** Dataset excerpts follows **

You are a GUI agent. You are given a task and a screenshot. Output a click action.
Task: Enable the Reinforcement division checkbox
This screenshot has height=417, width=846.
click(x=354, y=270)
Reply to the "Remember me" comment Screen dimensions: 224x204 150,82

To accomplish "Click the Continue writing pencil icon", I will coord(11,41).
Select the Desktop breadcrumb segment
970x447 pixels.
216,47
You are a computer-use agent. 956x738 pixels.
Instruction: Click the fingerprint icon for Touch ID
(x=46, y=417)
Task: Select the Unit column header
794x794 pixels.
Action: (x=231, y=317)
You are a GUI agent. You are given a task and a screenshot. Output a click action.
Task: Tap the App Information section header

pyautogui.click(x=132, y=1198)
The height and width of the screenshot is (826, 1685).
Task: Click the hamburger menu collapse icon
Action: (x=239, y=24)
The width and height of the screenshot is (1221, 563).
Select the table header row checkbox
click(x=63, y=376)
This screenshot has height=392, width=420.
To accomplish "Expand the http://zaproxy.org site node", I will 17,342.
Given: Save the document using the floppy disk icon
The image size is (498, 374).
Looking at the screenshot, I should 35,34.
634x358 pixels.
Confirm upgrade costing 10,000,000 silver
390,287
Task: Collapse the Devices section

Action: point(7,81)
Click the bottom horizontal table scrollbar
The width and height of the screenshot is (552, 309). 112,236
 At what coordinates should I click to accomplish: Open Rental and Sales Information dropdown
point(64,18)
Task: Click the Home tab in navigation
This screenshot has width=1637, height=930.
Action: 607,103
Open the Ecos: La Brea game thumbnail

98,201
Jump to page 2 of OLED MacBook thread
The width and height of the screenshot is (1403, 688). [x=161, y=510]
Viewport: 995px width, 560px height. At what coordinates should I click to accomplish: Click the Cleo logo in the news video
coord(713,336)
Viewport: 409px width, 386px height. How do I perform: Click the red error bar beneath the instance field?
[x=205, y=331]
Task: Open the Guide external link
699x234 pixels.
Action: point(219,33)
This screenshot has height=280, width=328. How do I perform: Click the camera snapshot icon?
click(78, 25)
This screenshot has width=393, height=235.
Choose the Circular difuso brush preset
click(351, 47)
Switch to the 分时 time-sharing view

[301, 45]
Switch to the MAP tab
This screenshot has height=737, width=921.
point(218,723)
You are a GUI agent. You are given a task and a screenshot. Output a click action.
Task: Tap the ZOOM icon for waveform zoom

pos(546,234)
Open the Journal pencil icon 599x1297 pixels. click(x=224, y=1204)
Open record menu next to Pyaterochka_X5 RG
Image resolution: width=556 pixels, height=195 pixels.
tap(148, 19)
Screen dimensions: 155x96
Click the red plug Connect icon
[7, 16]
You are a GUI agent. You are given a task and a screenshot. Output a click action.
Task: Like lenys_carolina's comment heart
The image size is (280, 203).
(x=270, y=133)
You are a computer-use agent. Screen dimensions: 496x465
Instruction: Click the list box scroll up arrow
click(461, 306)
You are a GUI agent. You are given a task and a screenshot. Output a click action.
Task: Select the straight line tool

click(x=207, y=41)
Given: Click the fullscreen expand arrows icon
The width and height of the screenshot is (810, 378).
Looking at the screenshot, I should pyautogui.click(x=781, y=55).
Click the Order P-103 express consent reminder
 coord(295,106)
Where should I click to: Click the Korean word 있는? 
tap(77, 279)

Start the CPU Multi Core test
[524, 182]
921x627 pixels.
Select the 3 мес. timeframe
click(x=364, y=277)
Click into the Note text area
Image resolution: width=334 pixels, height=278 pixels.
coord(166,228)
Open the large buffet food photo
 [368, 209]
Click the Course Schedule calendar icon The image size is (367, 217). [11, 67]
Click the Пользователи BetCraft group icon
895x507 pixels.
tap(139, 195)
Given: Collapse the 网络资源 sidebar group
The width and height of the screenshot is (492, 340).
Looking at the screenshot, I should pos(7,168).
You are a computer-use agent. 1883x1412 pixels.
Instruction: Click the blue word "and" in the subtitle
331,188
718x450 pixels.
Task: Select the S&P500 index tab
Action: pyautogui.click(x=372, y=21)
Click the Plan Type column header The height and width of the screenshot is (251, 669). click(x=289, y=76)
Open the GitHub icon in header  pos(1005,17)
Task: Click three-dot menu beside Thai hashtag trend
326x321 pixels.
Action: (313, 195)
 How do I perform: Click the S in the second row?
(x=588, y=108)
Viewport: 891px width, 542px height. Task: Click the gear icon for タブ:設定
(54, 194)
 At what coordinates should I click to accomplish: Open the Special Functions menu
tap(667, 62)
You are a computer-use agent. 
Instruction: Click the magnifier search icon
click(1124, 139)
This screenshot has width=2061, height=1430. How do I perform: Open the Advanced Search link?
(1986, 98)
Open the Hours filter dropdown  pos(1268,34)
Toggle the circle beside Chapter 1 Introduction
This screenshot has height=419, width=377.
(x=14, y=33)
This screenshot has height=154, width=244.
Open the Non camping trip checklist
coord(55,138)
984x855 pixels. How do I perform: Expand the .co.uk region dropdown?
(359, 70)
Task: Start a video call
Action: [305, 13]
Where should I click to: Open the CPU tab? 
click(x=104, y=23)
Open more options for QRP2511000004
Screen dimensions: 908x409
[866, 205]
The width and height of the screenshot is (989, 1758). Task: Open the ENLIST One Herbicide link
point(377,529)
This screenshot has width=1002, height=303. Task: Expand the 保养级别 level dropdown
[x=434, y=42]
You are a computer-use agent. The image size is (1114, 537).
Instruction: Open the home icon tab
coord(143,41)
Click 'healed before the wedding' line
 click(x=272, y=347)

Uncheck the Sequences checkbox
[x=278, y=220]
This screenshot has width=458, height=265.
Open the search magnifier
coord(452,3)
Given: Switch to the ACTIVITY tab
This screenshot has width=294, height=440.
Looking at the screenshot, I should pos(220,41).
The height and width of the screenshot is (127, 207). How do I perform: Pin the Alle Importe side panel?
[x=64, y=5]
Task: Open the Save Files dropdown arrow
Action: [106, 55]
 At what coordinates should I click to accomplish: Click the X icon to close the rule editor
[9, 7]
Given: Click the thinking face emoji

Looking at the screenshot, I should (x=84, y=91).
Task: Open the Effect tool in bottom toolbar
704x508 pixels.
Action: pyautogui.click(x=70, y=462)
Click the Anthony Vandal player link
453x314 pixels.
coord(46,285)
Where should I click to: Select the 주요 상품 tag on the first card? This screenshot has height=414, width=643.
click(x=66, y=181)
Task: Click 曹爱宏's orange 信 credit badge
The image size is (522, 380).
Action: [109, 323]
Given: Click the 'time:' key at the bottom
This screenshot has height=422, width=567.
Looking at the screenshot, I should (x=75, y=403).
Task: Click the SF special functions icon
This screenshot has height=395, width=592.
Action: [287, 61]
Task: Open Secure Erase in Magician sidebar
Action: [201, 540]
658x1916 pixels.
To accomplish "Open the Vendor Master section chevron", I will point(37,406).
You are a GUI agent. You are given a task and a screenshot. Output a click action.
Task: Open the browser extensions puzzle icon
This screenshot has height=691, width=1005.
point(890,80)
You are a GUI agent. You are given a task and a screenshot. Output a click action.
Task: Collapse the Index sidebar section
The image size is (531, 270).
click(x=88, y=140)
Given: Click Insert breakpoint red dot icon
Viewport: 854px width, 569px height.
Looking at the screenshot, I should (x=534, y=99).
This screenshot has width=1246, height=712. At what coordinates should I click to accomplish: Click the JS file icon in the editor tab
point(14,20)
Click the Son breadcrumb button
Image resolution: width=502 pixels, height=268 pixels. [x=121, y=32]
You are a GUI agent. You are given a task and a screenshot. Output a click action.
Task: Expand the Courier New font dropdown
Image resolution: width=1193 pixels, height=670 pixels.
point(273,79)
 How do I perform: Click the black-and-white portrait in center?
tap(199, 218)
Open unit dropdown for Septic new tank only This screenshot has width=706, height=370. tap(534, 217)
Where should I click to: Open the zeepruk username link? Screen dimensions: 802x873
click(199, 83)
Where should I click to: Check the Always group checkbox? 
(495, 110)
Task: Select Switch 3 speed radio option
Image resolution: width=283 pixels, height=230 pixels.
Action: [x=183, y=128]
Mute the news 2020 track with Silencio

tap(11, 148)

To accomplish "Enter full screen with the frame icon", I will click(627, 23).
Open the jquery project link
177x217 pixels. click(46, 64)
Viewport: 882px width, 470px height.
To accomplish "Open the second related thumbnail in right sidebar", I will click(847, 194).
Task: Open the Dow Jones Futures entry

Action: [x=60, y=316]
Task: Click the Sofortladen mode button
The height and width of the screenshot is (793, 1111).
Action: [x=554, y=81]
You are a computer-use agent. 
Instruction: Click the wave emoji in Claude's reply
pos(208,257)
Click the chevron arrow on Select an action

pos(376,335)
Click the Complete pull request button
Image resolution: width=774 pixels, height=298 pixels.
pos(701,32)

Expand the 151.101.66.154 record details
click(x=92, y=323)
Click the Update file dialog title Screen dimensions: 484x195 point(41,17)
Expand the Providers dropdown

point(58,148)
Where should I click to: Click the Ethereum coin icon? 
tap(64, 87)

** End of Dataset excerpts **

Exercise objective - Repeat word for word every line from the start of the entries to the line holding "Reply to the", inclusive, and nothing else.

Written answer -
You are a GUI agent. You are given a task and a screenshot. Output a click action.
Task: Enable the Reinforcement division checkbox
This screenshot has height=417, width=846.
click(x=354, y=270)
Reply to the "Remember me" comment Screen dimensions: 224x204 150,82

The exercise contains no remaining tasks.